Stored data entries:

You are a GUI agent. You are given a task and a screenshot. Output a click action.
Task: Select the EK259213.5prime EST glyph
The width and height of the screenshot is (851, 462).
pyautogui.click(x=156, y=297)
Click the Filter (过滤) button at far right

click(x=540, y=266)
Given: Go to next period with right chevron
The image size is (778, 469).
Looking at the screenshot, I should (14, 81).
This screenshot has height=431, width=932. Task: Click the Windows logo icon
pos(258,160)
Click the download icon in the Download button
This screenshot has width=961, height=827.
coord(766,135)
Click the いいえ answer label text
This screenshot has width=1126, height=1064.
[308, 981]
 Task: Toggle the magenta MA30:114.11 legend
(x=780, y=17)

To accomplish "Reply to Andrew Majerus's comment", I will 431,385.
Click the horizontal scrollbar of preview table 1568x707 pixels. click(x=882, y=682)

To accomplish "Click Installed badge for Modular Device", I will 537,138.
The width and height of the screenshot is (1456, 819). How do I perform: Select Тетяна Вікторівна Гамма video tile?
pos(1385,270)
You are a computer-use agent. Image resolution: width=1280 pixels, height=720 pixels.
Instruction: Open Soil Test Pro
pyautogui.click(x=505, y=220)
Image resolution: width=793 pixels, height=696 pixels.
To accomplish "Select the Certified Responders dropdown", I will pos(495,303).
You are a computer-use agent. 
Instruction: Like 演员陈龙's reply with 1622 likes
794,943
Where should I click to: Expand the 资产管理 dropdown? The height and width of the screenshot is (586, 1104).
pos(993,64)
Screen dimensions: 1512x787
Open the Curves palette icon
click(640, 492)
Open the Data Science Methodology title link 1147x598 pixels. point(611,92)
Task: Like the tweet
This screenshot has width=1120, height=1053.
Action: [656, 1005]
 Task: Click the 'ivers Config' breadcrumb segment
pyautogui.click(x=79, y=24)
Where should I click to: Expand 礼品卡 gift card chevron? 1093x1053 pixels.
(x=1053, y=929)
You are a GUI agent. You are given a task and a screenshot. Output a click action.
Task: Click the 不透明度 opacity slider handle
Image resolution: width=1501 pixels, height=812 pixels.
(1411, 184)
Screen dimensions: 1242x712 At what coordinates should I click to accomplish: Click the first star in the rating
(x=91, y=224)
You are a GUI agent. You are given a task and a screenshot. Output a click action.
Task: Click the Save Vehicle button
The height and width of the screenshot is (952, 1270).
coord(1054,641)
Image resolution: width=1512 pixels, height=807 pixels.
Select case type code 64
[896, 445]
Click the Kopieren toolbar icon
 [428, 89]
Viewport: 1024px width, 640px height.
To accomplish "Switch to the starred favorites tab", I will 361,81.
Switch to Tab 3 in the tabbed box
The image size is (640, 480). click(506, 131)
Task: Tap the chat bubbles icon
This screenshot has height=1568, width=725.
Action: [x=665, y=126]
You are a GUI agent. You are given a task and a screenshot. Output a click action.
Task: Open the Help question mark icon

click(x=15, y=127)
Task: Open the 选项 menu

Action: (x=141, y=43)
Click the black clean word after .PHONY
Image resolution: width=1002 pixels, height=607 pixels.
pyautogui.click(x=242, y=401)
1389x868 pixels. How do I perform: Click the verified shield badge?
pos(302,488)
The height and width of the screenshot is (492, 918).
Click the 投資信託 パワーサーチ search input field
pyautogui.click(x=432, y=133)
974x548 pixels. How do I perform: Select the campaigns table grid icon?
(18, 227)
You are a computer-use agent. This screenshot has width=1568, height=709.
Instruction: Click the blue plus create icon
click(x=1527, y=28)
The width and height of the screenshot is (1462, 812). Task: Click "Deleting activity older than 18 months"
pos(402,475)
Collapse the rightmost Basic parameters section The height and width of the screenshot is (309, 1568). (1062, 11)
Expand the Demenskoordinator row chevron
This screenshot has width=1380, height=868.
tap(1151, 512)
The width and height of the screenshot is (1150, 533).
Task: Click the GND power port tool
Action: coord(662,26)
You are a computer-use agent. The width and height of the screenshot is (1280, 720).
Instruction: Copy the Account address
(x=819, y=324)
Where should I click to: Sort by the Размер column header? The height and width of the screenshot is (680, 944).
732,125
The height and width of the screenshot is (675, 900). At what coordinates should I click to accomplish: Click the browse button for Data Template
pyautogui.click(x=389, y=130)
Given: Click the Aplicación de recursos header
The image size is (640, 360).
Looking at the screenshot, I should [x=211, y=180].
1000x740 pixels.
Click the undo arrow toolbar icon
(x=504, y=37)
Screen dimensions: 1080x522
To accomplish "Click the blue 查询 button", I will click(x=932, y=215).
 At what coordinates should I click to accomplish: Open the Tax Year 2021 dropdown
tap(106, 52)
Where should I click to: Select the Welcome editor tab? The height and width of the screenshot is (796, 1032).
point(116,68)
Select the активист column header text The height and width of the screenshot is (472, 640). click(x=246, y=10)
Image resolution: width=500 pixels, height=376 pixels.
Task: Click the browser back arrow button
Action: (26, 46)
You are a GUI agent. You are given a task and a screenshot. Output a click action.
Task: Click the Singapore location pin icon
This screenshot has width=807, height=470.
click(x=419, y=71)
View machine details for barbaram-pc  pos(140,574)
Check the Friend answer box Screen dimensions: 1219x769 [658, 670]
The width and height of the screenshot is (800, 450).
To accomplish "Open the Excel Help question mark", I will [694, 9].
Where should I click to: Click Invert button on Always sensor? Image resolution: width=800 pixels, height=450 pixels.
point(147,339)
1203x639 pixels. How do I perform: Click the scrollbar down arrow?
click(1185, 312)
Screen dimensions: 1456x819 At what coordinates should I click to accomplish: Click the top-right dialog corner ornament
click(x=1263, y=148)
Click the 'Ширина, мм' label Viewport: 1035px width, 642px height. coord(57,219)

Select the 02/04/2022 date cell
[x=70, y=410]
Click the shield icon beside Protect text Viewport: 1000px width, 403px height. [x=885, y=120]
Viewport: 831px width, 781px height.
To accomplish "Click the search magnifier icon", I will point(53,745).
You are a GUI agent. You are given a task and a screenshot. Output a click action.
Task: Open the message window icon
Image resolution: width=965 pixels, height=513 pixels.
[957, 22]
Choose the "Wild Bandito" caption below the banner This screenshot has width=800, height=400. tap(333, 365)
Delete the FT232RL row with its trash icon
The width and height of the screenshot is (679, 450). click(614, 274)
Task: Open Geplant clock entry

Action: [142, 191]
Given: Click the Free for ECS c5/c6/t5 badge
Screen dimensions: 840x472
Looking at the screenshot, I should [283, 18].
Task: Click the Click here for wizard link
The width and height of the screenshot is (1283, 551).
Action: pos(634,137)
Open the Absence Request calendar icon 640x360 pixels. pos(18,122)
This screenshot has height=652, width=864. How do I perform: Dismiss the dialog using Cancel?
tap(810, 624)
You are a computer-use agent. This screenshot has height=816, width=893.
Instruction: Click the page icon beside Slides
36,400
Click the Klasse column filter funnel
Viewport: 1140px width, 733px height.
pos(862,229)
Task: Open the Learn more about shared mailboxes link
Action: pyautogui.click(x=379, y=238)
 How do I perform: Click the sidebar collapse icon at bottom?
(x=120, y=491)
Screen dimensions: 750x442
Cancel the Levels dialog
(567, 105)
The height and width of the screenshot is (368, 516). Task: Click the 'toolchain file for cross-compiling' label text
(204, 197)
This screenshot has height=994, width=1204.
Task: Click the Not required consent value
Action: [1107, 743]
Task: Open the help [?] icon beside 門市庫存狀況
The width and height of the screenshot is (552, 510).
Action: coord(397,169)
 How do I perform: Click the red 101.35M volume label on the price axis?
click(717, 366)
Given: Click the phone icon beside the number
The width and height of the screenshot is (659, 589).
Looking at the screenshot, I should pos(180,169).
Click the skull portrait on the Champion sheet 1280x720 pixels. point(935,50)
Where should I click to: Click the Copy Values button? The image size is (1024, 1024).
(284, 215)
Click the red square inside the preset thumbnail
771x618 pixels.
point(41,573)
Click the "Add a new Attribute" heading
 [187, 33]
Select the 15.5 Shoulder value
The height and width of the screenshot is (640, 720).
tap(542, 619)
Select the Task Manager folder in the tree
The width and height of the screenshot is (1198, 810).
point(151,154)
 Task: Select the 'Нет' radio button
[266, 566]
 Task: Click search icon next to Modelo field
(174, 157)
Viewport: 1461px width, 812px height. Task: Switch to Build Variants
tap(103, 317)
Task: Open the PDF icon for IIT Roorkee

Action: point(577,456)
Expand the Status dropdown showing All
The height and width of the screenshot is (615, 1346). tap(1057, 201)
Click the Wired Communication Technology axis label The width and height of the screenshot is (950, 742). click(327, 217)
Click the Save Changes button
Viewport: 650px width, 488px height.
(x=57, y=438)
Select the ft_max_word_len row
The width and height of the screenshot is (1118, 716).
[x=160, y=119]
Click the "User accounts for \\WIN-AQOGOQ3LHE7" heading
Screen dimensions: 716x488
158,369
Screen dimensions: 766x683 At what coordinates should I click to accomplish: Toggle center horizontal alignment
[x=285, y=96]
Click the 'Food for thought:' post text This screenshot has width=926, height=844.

● **WHAT THE TASK REQUIRES**
Search the entries for the word "Save" and pick out every line that holds it.

● **EXERCISE OUTPUT**
Task: Click the Save Vehicle button
Click the Save Changes button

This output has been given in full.